Credit cards

Financial Literacy Training Aims to Help Students Manage Money

Unfortunately for today’s college students, the job market is bleak, tuition and other costs continue to rise, and a reliance on loans is the norm for many. But when it comes to managing credit, there are some factors students can control.

“The ABCs of Credit Card Finance,” a pilot program that launches today, aims to train students to become “finance mentors” to fellow students on campus. Spearheaded by Charles Kenyon, dean of students, and Jill Norvilitis, associate professor of psychology, the program is designed to encourage smart money-management habits, such as responsible credit card use, making budgets, and avoiding or eliminating debt.

Five students will be trained today during Bengal Pause (12:15–1:30 p.m.). Through funding made possible by the Grant Allocation Committee, student finance mentors will receive a stipend of $150 for every 75 students they present to during the semester. They will work through a supervisor, Kristen Catalano, assistant director of student life, to connect with student organizations on campus.

“Peer counseling will be an effective way to teach students good habits,” Kenyon said. “We live in a society of indebtedness at all levels, and it’s hard to get students to think frugally. They will hopefully be more attentive when they hear one of their fellow students providing the training.”

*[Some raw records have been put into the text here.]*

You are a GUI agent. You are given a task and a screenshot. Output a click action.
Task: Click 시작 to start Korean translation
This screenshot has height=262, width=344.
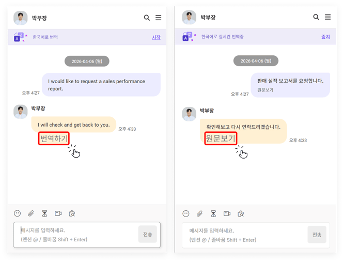[x=156, y=37]
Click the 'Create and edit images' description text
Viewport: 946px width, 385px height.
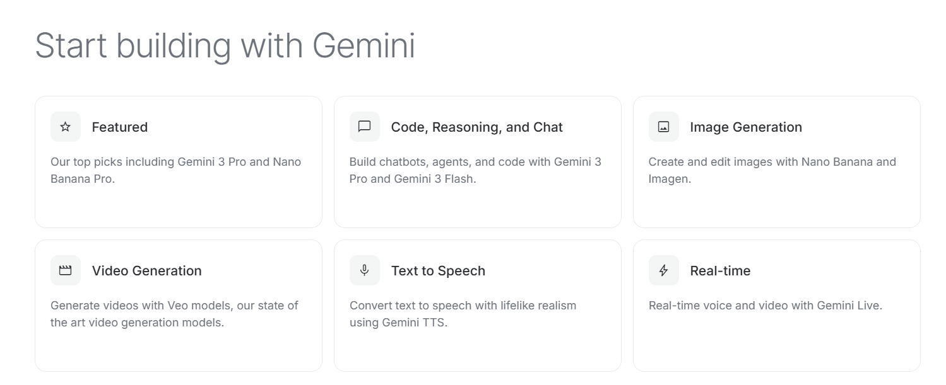[772, 170]
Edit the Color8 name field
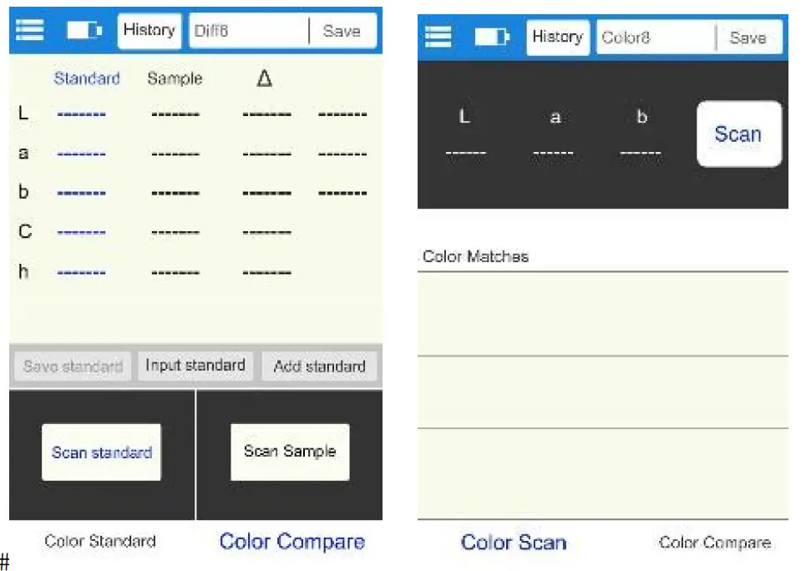The width and height of the screenshot is (806, 571). click(654, 38)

The training incorporates PowerPoint slides and a curriculum provided by the Center for Student Credit Card Education Inc., which explains credit reports and scores, identity theft, and the consequences of irresponsible credit card use. The curriculum also includes a Schumer Box—named for U.S. Senator Charles Schumer—that helps students consider multiple factors when choosing a credit card, such as annual percentage rates, annual fees, and grace periods.

“The presentations will help the student finance mentors develop leadership, promotion, and communication skills,” Norvilitis said.

Each student who attends a presentation will receive a booklet with helpful information, such as a table that shows how increasing credit card payments by even $10 a month compounds into faster savings. Gail Wells, director of student life, secured a donation of 2,000 booklets from Citibank.

A recent survey by the U.S. Public Interest Research Groups found that two-thirds of college students have at least one credit card and will graduate with more than $2,600 in credit card debt. A similar study by Norvilitis points to a general lack of financial literacy as the No. 1 reason for credit card debt.

“What students choose to do now will help their independence in the future,” Kenyon said.

“Debt saddles you, makes you less free, and changes life choices that you might otherwise have available,” Norvilitis added. “It’s why a student might take an unsatisfying job just because it pays more. It’s disheartening to hear students tell me they need to take a semester off because of financial problems.”

Kenyon and Norvilitis are also coordinating three speaker sessions on campus during Bengal Pause on February 3, March 10, and April 7 on topics such as debt avoidance, debt collection, and salary negotiation. In addition, they are working with the academic deans to find ways to incorporate the training with existing courses.

Norvilitis said that while only 10 to 15 percent of college students will have serious debt problems, it’s 10 to 15 percent too many. With the training, she hopes, students will learn to make wise financial choices.

“One or two thousand dollars in debt may not sound overwhelming to a student, but it can be a lot of money relative to income,” Norvilitis said. “With this program, I hope students will gain a basic foundation of money-management skills and a desire to continue good habits.”